___ Data supplied
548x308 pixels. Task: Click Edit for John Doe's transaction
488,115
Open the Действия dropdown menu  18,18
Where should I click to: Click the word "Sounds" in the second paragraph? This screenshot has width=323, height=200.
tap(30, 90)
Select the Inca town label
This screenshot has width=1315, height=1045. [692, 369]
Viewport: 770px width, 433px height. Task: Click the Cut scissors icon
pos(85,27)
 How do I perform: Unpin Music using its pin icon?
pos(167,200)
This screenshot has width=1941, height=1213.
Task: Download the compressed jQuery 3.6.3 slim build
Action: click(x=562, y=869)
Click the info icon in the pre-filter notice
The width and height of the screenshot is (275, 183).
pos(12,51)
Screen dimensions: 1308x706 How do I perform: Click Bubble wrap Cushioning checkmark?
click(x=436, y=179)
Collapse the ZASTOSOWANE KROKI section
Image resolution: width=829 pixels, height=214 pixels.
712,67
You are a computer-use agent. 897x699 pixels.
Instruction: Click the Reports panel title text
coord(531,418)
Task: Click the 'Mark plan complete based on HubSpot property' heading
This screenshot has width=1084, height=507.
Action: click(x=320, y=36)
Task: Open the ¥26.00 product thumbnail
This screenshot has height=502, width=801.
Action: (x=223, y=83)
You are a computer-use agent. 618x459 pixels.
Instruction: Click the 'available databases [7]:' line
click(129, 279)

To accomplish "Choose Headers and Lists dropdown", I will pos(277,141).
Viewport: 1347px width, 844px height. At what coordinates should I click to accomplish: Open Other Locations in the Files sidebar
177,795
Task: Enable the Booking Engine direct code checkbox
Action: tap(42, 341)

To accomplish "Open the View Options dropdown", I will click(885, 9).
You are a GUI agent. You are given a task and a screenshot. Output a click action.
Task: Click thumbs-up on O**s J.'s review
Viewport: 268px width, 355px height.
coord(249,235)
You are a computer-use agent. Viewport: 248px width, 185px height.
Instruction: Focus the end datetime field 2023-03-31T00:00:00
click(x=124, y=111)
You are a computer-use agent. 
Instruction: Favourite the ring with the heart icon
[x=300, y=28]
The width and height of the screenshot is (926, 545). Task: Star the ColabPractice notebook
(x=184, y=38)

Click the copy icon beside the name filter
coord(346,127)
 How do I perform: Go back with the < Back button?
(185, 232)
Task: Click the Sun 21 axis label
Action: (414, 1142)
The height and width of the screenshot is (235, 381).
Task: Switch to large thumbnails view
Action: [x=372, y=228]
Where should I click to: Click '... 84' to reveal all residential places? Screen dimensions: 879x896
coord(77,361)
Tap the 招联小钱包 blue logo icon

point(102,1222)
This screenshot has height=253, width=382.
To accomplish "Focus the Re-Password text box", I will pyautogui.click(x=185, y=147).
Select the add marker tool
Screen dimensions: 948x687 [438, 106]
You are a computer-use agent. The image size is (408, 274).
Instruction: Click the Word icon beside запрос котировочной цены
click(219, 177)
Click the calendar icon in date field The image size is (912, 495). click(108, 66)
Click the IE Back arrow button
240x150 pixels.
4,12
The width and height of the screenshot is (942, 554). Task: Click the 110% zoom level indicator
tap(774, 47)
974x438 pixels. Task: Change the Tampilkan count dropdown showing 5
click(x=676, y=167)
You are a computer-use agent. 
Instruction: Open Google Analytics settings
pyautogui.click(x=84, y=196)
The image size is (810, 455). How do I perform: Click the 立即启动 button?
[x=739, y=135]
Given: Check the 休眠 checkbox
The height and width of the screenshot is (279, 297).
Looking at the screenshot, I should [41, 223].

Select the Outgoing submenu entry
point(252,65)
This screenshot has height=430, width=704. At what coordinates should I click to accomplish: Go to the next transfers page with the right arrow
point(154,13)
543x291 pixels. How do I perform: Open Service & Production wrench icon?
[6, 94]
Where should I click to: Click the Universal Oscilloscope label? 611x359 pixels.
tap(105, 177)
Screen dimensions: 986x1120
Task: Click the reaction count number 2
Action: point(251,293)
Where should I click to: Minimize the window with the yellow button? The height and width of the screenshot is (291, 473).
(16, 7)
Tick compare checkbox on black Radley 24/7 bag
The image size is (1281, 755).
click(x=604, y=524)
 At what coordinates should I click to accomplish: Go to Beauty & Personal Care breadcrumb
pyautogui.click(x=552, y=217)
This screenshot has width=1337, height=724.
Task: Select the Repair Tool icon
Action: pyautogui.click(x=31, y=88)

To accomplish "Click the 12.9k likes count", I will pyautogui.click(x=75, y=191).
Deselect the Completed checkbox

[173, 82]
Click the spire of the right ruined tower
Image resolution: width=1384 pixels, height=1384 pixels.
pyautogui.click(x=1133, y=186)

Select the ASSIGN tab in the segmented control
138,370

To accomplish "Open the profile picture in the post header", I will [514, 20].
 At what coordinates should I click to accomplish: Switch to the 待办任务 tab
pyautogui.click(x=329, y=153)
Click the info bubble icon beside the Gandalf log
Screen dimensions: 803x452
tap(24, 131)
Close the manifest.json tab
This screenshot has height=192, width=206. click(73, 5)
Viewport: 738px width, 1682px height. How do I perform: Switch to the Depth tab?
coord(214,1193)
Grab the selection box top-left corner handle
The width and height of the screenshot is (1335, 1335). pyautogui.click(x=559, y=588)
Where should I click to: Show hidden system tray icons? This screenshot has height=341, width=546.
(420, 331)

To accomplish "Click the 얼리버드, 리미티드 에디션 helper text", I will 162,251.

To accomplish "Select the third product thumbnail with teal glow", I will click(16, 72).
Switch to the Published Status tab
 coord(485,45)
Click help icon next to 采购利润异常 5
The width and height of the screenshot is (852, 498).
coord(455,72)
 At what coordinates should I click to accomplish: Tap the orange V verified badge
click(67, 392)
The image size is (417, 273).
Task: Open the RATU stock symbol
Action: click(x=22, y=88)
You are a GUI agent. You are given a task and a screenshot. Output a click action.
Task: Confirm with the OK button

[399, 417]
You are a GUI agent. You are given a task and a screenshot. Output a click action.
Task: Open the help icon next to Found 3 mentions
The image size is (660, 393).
______
> [What is asked]:
Reproduce all of the records above word for word, line by line.

> [Reply to the task]:
548x308 pixels. Task: Click Edit for John Doe's transaction
488,115
Open the Действия dropdown menu  18,18
Where should I click to: Click the word "Sounds" in the second paragraph? This screenshot has width=323, height=200.
tap(30, 90)
Select the Inca town label
This screenshot has width=1315, height=1045. [692, 369]
Viewport: 770px width, 433px height. Task: Click the Cut scissors icon
pos(85,27)
 How do I perform: Unpin Music using its pin icon?
pos(167,200)
This screenshot has width=1941, height=1213.
Task: Download the compressed jQuery 3.6.3 slim build
Action: click(x=562, y=869)
Click the info icon in the pre-filter notice
The width and height of the screenshot is (275, 183).
pos(12,51)
Screen dimensions: 1308x706 How do I perform: Click Bubble wrap Cushioning checkmark?
click(x=436, y=179)
Collapse the ZASTOSOWANE KROKI section
Image resolution: width=829 pixels, height=214 pixels.
712,67
You are a computer-use agent. 897x699 pixels.
Instruction: Click the Reports panel title text
coord(531,418)
Task: Click the 'Mark plan complete based on HubSpot property' heading
This screenshot has width=1084, height=507.
Action: click(x=320, y=36)
Task: Open the ¥26.00 product thumbnail
This screenshot has height=502, width=801.
Action: (x=223, y=83)
You are a computer-use agent. 618x459 pixels.
Instruction: Click the 'available databases [7]:' line
click(129, 279)

To accomplish "Choose Headers and Lists dropdown", I will pos(277,141).
Viewport: 1347px width, 844px height. At what coordinates should I click to accomplish: Open Other Locations in the Files sidebar
177,795
Task: Enable the Booking Engine direct code checkbox
Action: tap(42, 341)

To accomplish "Open the View Options dropdown", I will click(885, 9).
You are a GUI agent. You are given a task and a screenshot. Output a click action.
Task: Click thumbs-up on O**s J.'s review
Viewport: 268px width, 355px height.
coord(249,235)
You are a computer-use agent. Viewport: 248px width, 185px height.
Instruction: Focus the end datetime field 2023-03-31T00:00:00
click(x=124, y=111)
You are a computer-use agent. 
Instruction: Favourite the ring with the heart icon
[x=300, y=28]
The width and height of the screenshot is (926, 545). Task: Star the ColabPractice notebook
(x=184, y=38)

Click the copy icon beside the name filter
coord(346,127)
 How do I perform: Go back with the < Back button?
(185, 232)
Task: Click the Sun 21 axis label
Action: (414, 1142)
The height and width of the screenshot is (235, 381).
Task: Switch to large thumbnails view
Action: [x=372, y=228]
Where should I click to: Click '... 84' to reveal all residential places? Screen dimensions: 879x896
coord(77,361)
Tap the 招联小钱包 blue logo icon

point(102,1222)
This screenshot has height=253, width=382.
To accomplish "Focus the Re-Password text box", I will pyautogui.click(x=185, y=147).
Select the add marker tool
Screen dimensions: 948x687 [438, 106]
You are a computer-use agent. The image size is (408, 274).
Instruction: Click the Word icon beside запрос котировочной цены
click(219, 177)
Click the calendar icon in date field The image size is (912, 495). click(108, 66)
Click the IE Back arrow button
240x150 pixels.
4,12
The width and height of the screenshot is (942, 554). Task: Click the 110% zoom level indicator
tap(774, 47)
974x438 pixels. Task: Change the Tampilkan count dropdown showing 5
click(x=676, y=167)
You are a computer-use agent. 
Instruction: Open Google Analytics settings
pyautogui.click(x=84, y=196)
The image size is (810, 455). How do I perform: Click the 立即启动 button?
[x=739, y=135]
Given: Check the 休眠 checkbox
The height and width of the screenshot is (279, 297).
Looking at the screenshot, I should [41, 223].

Select the Outgoing submenu entry
point(252,65)
This screenshot has height=430, width=704. At what coordinates should I click to accomplish: Go to the next transfers page with the right arrow
point(154,13)
543x291 pixels. How do I perform: Open Service & Production wrench icon?
[6, 94]
Where should I click to: Click the Universal Oscilloscope label? 611x359 pixels.
tap(105, 177)
Screen dimensions: 986x1120
Task: Click the reaction count number 2
Action: point(251,293)
Where should I click to: Minimize the window with the yellow button? The height and width of the screenshot is (291, 473).
(16, 7)
Tick compare checkbox on black Radley 24/7 bag
The image size is (1281, 755).
click(x=604, y=524)
 At what coordinates should I click to accomplish: Go to Beauty & Personal Care breadcrumb
pyautogui.click(x=552, y=217)
This screenshot has width=1337, height=724.
Task: Select the Repair Tool icon
Action: pyautogui.click(x=31, y=88)

To accomplish "Click the 12.9k likes count", I will pyautogui.click(x=75, y=191).
Deselect the Completed checkbox

[173, 82]
Click the spire of the right ruined tower
Image resolution: width=1384 pixels, height=1384 pixels.
pyautogui.click(x=1133, y=186)

Select the ASSIGN tab in the segmented control
138,370

To accomplish "Open the profile picture in the post header", I will [514, 20].
 At what coordinates should I click to accomplish: Switch to the 待办任务 tab
pyautogui.click(x=329, y=153)
Click the info bubble icon beside the Gandalf log
Screen dimensions: 803x452
tap(24, 131)
Close the manifest.json tab
This screenshot has height=192, width=206. click(73, 5)
Viewport: 738px width, 1682px height. How do I perform: Switch to the Depth tab?
coord(214,1193)
Grab the selection box top-left corner handle
The width and height of the screenshot is (1335, 1335). pyautogui.click(x=559, y=588)
Where should I click to: Show hidden system tray icons? This screenshot has height=341, width=546.
(420, 331)

To accomplish "Click the 얼리버드, 리미티드 에디션 helper text", I will 162,251.

To accomplish "Select the third product thumbnail with teal glow", I will click(16, 72).
Switch to the Published Status tab
 coord(485,45)
Click help icon next to 采购利润异常 5
The width and height of the screenshot is (852, 498).
coord(455,72)
 At what coordinates should I click to accomplish: Tap the orange V verified badge
click(67, 392)
The image size is (417, 273).
Task: Open the RATU stock symbol
Action: click(x=22, y=88)
You are a GUI agent. You are given a task and a screenshot. Output a click action.
Task: Confirm with the OK button

[399, 417]
You are a GUI agent. You are given a task and a screenshot. Output a click action.
Task: Open the help icon next to Found 3 mentions
The image size is (660, 393).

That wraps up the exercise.